*Selected extract*.
★ ★ ★

Skip to content

substrate/yoyo-compute-substrate

Topic

From the PointSav Documentation

The Yo-Yo Compute Substrate is the specification for how service-slm manages GPU inference across teardowns. A GPU inference node is expensive at idle. But a node that discards all state on shutdown forces a full re-computation on the next spin-up β€” slow, wasteful, and commercially corrosive at scale. The Yo-Yo substrate resolves this by decomposing compute state into three rings, each with a different persistence strategy, so that spin-up is fast, state is retained where it is worth retaining, and every event is recorded in a SOC 3-grade audit ledger.

The name is literal: the compute tier comes down and goes back up, repeatedly, without losing what matters.

[edit]The three-ring memory model

Ring Name Storage Survives teardown?
1 Bootstrap Container image + GCS-cached model weights Yes (as artefacts in cold storage)
2 Working memory (KV cache) LMCache + Mooncake Store Yes (pooled, moduleId-isolated)
3a Long-term graph memory LadybugDB in service-content Yes (authoritative)
3b Long-term skill (adapters) [[adapter-composition LoRA adapter]] stack as OCI Artefacts

Everything outside these rings is ephemeral and intentionally discarded.

★ ★ ★

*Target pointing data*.

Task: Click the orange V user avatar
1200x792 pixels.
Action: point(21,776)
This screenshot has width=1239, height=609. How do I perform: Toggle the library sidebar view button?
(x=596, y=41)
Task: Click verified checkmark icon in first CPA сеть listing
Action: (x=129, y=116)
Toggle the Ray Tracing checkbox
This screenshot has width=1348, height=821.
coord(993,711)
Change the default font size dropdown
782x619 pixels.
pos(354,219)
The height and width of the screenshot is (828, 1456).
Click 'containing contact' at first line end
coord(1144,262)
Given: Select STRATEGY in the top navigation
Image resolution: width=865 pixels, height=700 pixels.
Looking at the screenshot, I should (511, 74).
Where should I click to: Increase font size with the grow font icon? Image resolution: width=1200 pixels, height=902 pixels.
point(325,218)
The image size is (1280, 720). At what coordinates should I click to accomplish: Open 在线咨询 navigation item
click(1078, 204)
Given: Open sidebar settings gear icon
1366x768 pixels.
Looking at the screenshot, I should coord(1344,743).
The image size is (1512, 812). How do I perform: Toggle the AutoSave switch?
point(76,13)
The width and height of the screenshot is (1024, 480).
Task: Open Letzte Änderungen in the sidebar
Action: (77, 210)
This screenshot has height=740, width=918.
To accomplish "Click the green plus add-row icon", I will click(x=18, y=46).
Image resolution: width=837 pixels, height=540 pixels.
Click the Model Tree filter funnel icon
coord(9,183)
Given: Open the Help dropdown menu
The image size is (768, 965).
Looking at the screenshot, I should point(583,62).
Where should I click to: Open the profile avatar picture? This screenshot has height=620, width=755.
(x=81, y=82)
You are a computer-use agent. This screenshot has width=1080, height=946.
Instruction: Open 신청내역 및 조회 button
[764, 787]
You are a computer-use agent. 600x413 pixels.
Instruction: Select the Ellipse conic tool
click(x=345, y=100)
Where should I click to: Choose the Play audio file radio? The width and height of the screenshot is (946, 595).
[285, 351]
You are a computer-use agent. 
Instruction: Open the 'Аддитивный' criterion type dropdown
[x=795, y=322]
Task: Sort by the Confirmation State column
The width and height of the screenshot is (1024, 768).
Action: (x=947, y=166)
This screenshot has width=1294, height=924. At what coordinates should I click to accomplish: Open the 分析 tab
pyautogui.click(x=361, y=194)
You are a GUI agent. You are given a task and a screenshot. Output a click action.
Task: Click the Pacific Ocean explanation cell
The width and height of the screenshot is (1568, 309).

★ ★ ★

*Tasks*.
1. According to the Yo-Yo Compute Substrate page, where is Ring 2, the working memory (KV cache), stored?
2. Retype the passage of the Yo-Yo Compute Substrate page, starting at "Ring Name Storage" and ending at "and intentionally discarded.".
3. Write what comes next in the Yo-Yo Compute Substrate documentation, picking up after its last sentence.

*Responses*.
1. LMCache + Mooncake Store

2.
Ring Name Storage Survives teardown?
1 Bootstrap Container image + GCS-cached model weights Yes (as artefacts in cold storage)
2 Working memory (KV cache) LMCache + Mooncake Store Yes (pooled, moduleId-isolated)
3a Long-term graph memory LadybugDB in service-content Yes (authoritative)
3b Long-term skill (adapters) [[adapter-composition LoRA adapter]] stack as OCI Artefacts

Everything outside these rings is ephemeral and intentionally discarded.

3.
[edit]Ring 1 β€” Bootstrap: sub-thirty-second warm starts at zero idle cost

The standard trade-off presented by managed GPU services is a false binary: pay continuously for a warm endpoint, or accept sixty-to-one-hundred-twenty-second cold starts for a fully serverless one. Neither is correct for a workload pattern that is bursty but predictable β€” weekly batch runs plus opportunistic query-time calls.

The Yo-Yo substrate resolves this through four pre-staged bootstrap layers:

  1. Pre-built container image in a regional artefact registry. The image contains the inference runtime plus configuration. Pull time from a regional mirror is approximately five to ten seconds.
  2. Pre-downloaded model weights in cloud object storage. Mounting from cold storage avoids re-downloading tens of gigabytes from the upstream model repository on every cycle.
  3. Cloud Run GPU with drivers pre-installed. Per Google's April 2026 documentation, GPU instances with drivers already available start in approximately five seconds. Driver installation is not on the critical path.
  4. Warm pool as an opt-in, not a default. min-instances=1 is activated only during a declared sustained-load window β€” an overnight full-corpus run, for example β€” then switched off. Idle billing applies only during that window.

The combined result is a worst-case warm-start of approximately fifteen seconds at zero idle cost in normal operation.

When CUDA checkpoint/restore reaches production maturity (currently at RFC stage as of early 2026, with demonstrated ten-times cold-start improvement in controlled environments), Ring 1 is designed to accept a checkpoint bundle as an optional bootstrap input. That is a configuration change, not an architectural rewrite.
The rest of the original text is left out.